■ THINGS TO DO ■
1: In the Cleo de Merode post, how old was she when she began training with the Paris Opera Ballet?
2: Print the part of the Cleo de Merode post that starts at "I have always" and ends at "Merode (landscape artist)".
3: Write the next part of the Cleo de Merode post, picking up after its final sentence.

Start of EXTRACTED TEXT

Cleo de Merode (1875-1966)
I have always found Cleo de
Merode to be a very dynamic individual from her looks to her life’s story. This
lady was as mysterious as she was beautiful. I hope you enjoy this installment
of my Golden Age actresses. I’d also like to thank Stagebeauty.net for this
blog.
Some
known facts:
- Born 27th September, 1875 - Paris* (France)
- Died 17th October, 1966 - Paris (France)
- Real Name Cleopatra Diane de Merode
- Daughter of Karl von Merode (landscape artist)
- Dancer and famed Parisian
beauty.
- Famously reputed to have
conducted an affair with Leopold II, King of Belgium.
Cleopatra Diane de
Merode was born in Paris (some reports say Bordeaux or Biarritz) on 27th
September, 1875, the daughter of Austrian landscape painter Karl von Merode -
who styled himself Freiherr von Merode (Baron Merode) and claimed descent from
the old and noble Belgian family of de Merode. Her mother was a former Viennese
actress.
Little is known of her
early life except that Young Lulu, as she was affectionately called by her
parents, showed an early aptitude for dancing and when she was only seven years
of age she began training with the Paris Opera Ballet, making her professional
debut when she was still only eleven. But whatever talent she may have
possessed in her feet, throughout her life it would always be her great beauty
that would be her greatest asset and by the age of thirteen she had already
posed for the artists Jean-louis Forain and Edgar Degas.

End of EXTRACTED TEXT
Start of SUPPLIED RECORDS

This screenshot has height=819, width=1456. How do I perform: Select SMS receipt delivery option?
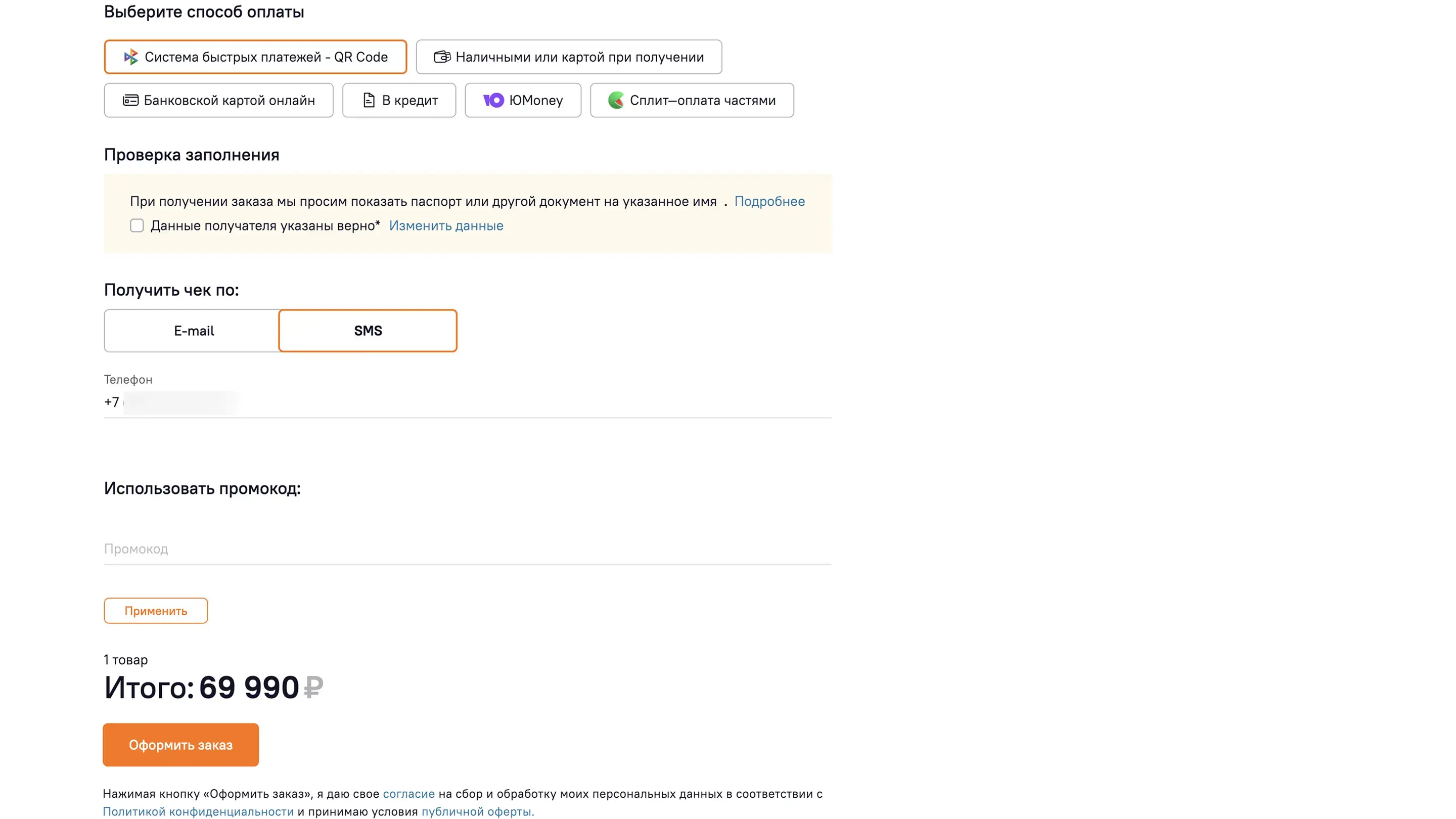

End of SUPPLIED RECORDS
Start of SUPPLIED RECORDS

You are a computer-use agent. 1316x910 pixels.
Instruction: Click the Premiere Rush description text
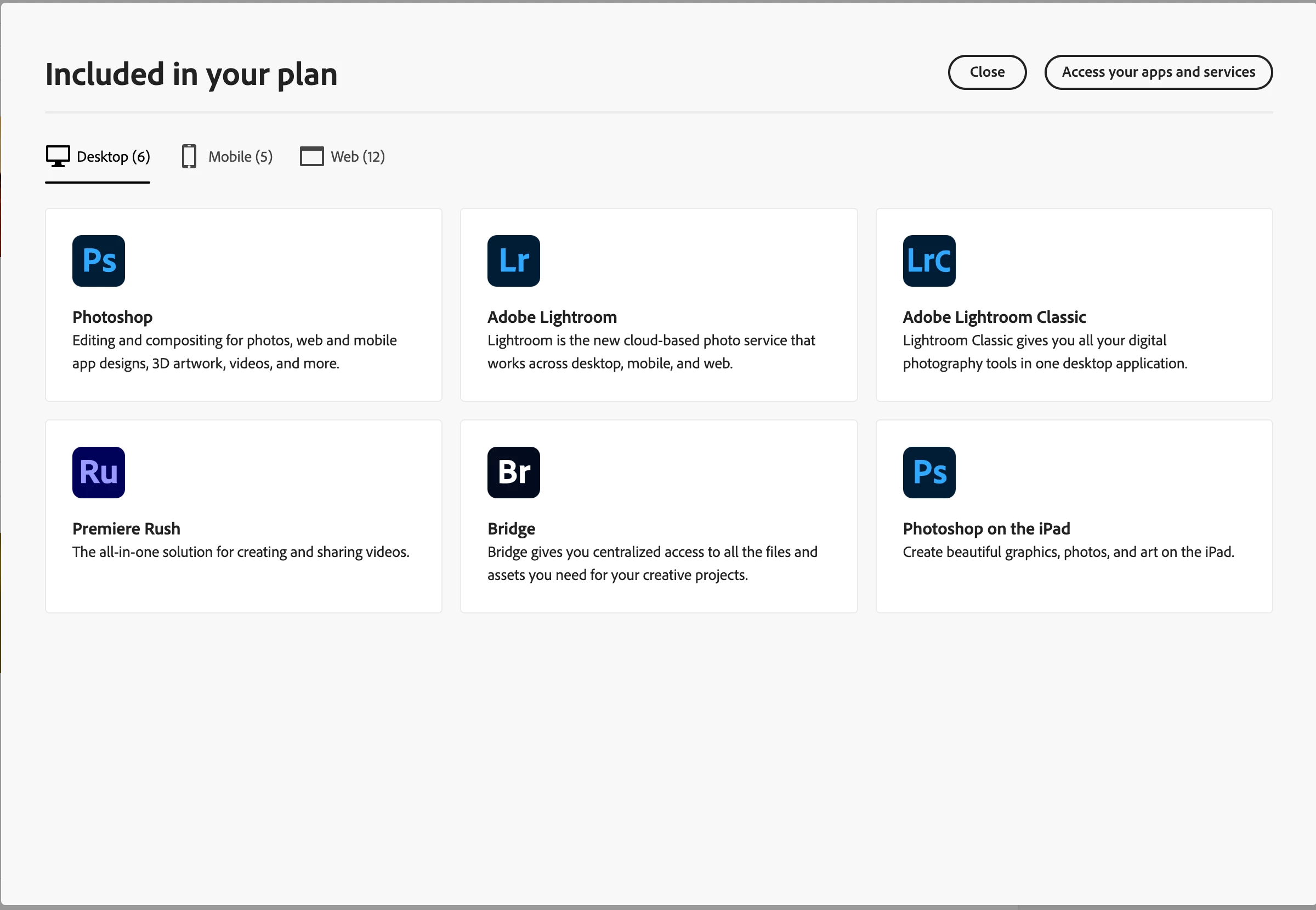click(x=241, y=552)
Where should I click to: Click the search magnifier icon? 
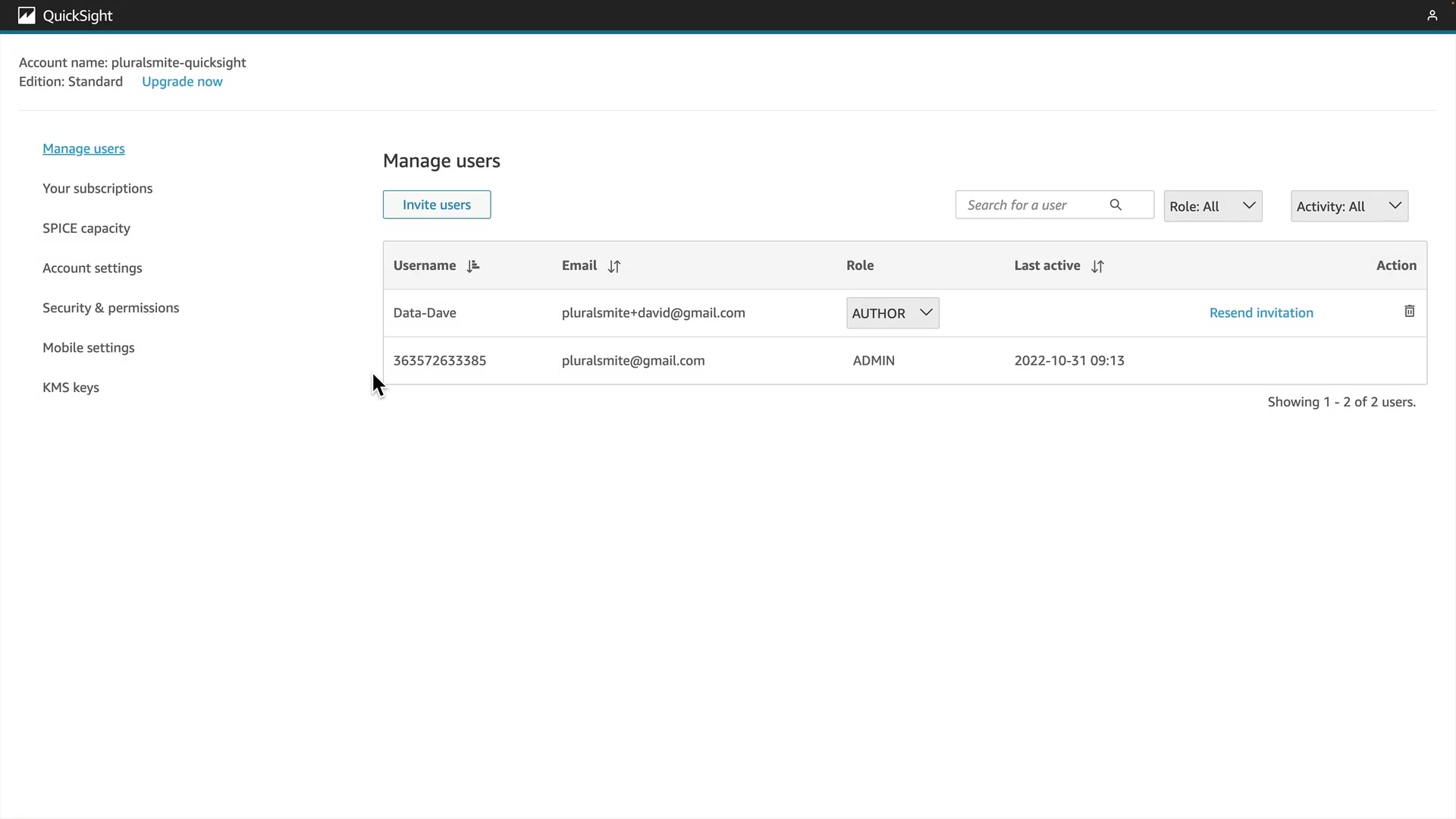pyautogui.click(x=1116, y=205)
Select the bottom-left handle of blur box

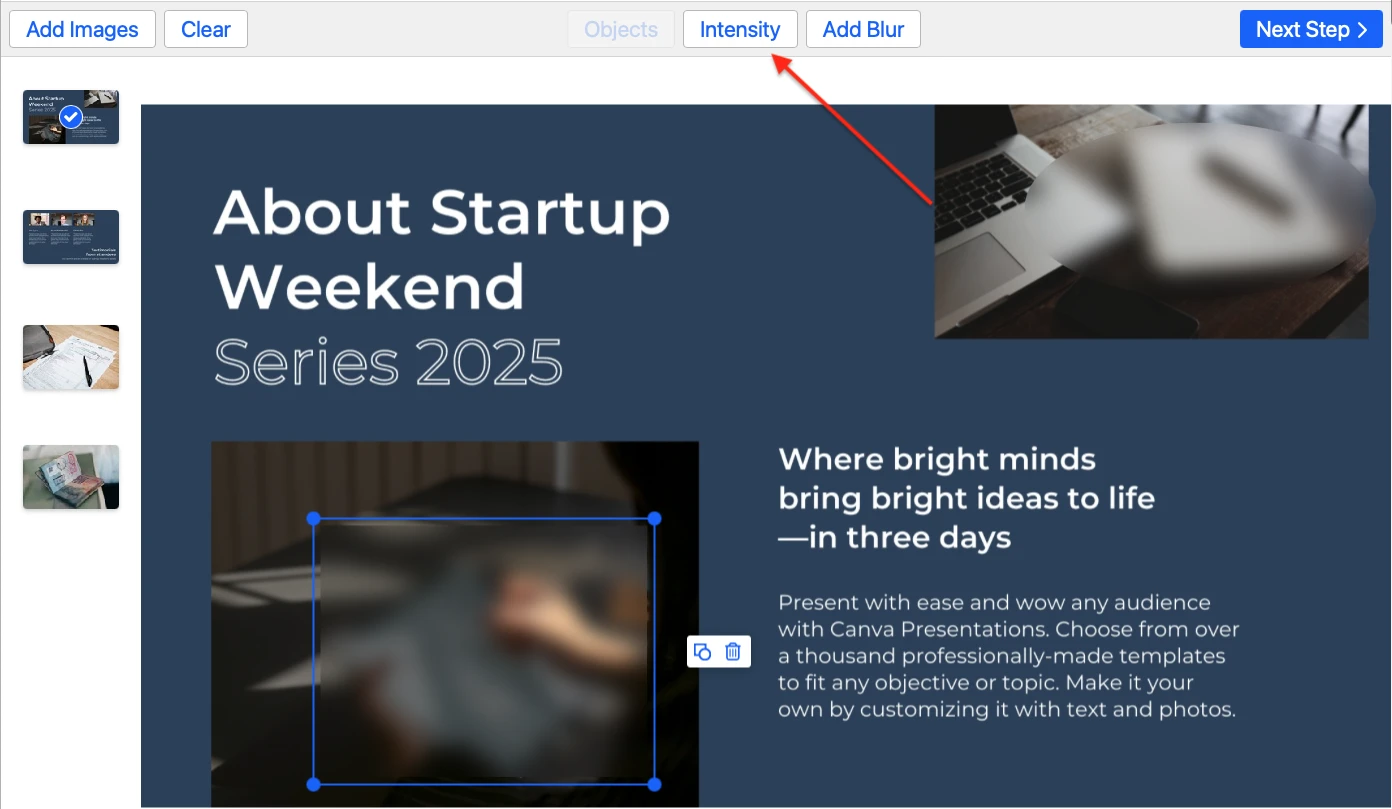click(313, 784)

End of SUPPLIED RECORDS
Start of SUPPLIED RECORDS

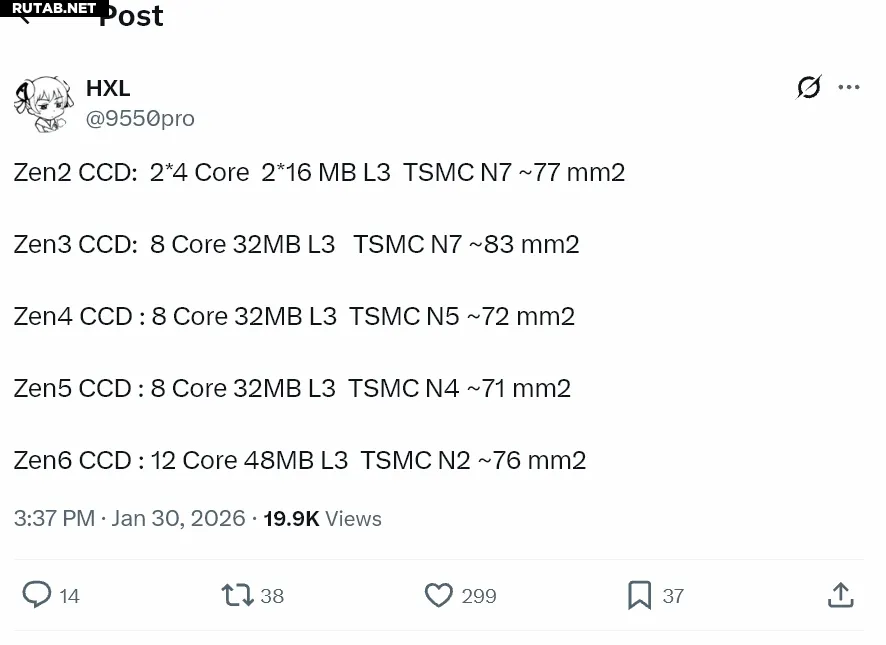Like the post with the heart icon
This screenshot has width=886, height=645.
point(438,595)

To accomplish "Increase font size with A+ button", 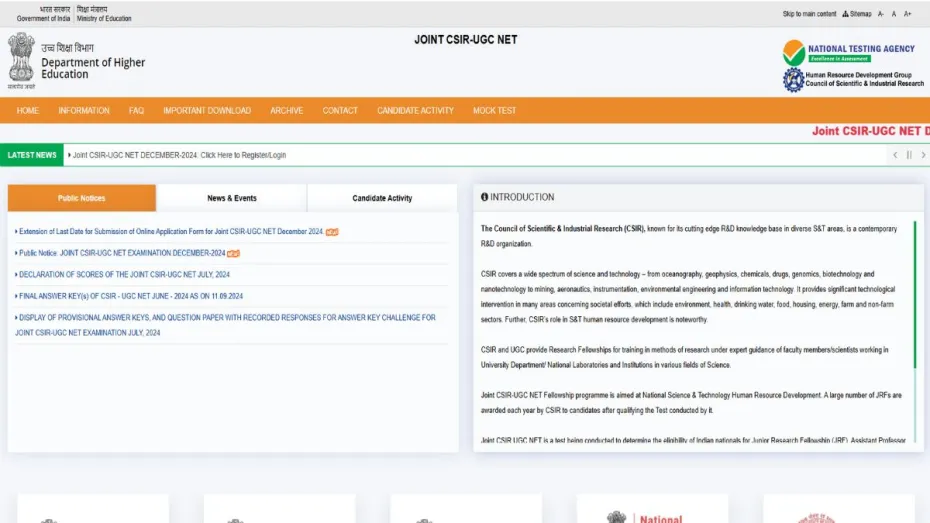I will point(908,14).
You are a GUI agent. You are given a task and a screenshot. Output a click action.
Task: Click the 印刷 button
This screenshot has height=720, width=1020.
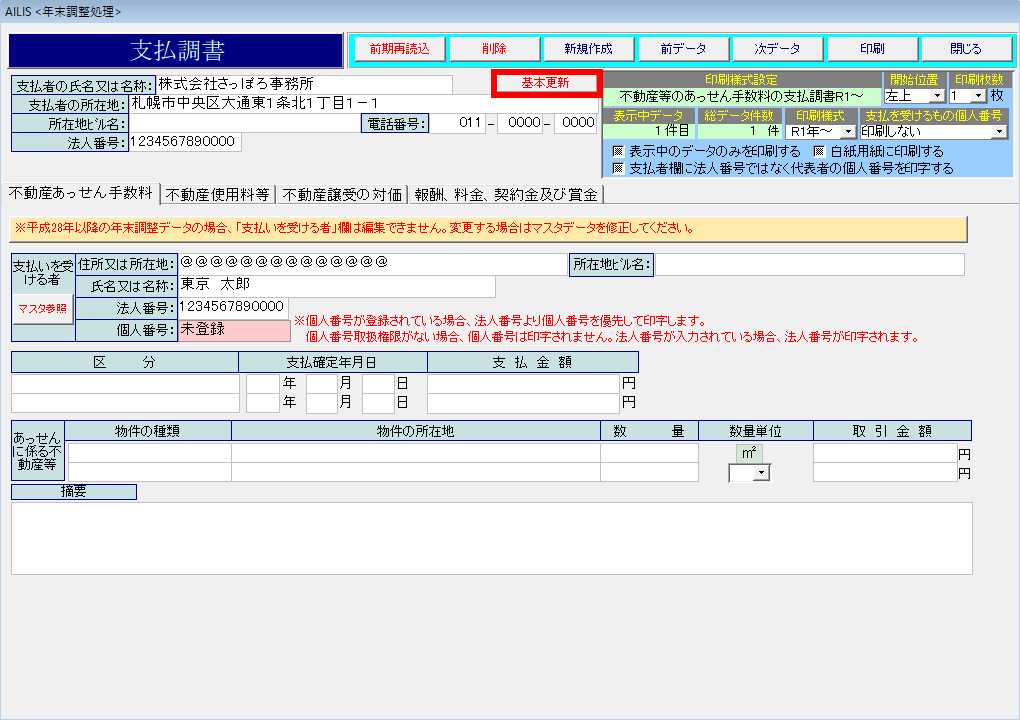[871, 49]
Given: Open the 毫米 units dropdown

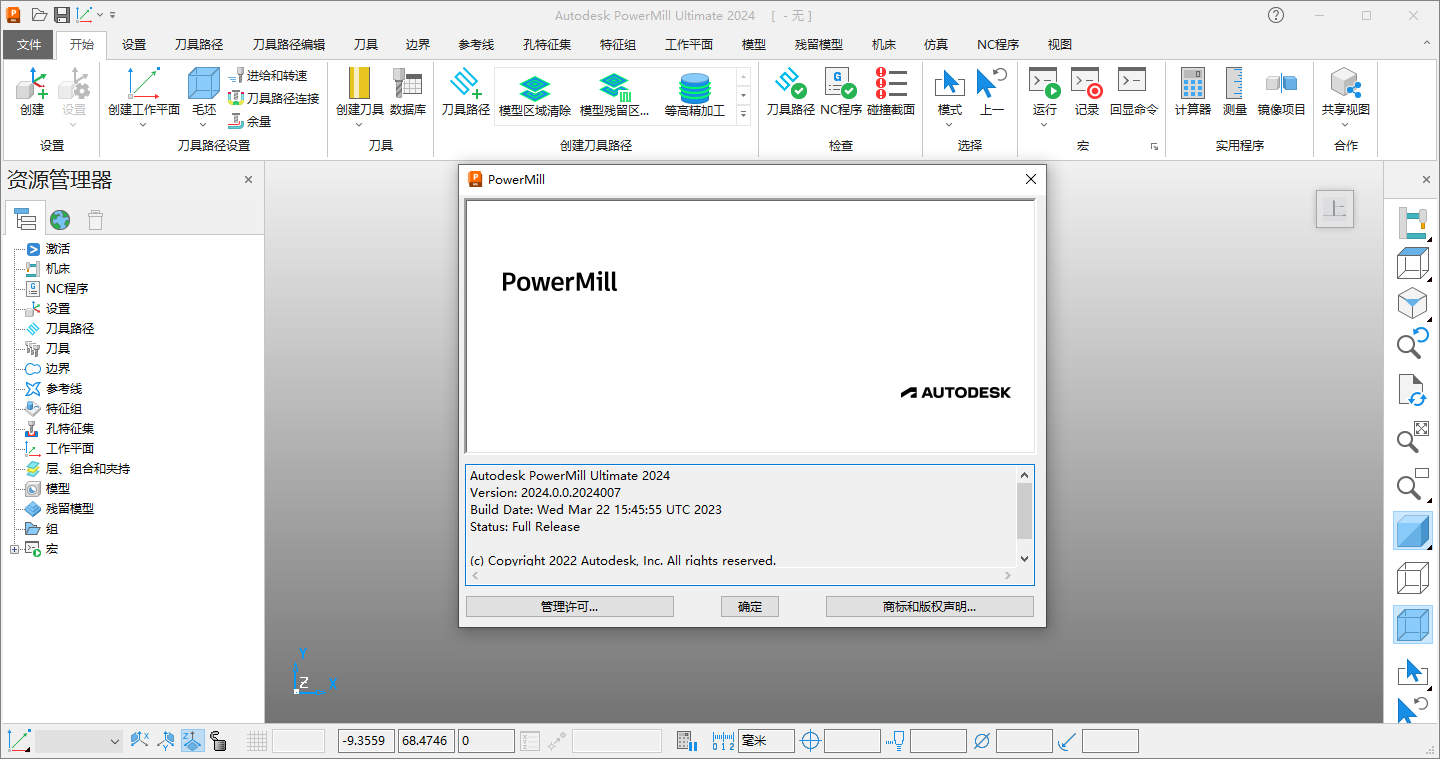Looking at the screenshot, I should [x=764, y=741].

End of SUPPLIED RECORDS

■ SOLVED PROBLEMS ■
1: She was seven years old.

2:
I have always found Cleo de
Merode to be a very dynamic individual from her looks to her life’s story. This
lady was as mysterious as she was beautiful. I hope you enjoy this installment
of my Golden Age actresses. I’d also like to thank Stagebeauty.net for this
blog.
Some
known facts:
- Born 27th September, 1875 - Paris* (France)
- Died 17th October, 1966 - Paris (France)
- Real Name Cleopatra Diane de Merode
- Daughter of Karl von Merode (landscape artist)

3:
At sixteen she became
noticed for her trademark hairstyle, parted in the middle, pulled back over the
ears and wound into a chignon at the back, often worn with metal bands. Soon it
became the rage of all Paris. By this time she had grown into a intensely
beautiful young woman, with a wasp-like waistline. Her image began to appear on
postcards and playing cards which were widely collected. Before long she was
the most photographed woman in the whole of France - perhaps even all of
continental Europe. When Alfred Grevin opened his exhibit "Behind the
Scenes at the Opera" at his waxworks, Musee Grevin, he included a lifesize
mannequin of Cleo standing amongst such illustrious company as Gounod and Rose
Caron - at the Opers, she was still only a coryphee!
In 1895,
Toulouse-Lautrec painted her portrait and the following year the sculptor
Alexandre Falguière caused a furore at the Paris Salon when he unveiled his
cast of Cleo which depicted her naked. Cleo herself was shocked by the statue,
having been unaware of the artist's intentions, and was keen to dispel any
rumours that she had posed in the nude and sent the following signed note to
the editor of Le Gaulois: "Will you be kind enough to say to the readers
of Le Gaulois that I did not pose in the 'altogether' for M. Falguière's
statue, as anyone can see by looking at the head. You will give me much
pleasure." For a time she removed herself from the limelight, saying she
could not appear in public and have everyone stare at her with "that
horrid bare statue in their minds."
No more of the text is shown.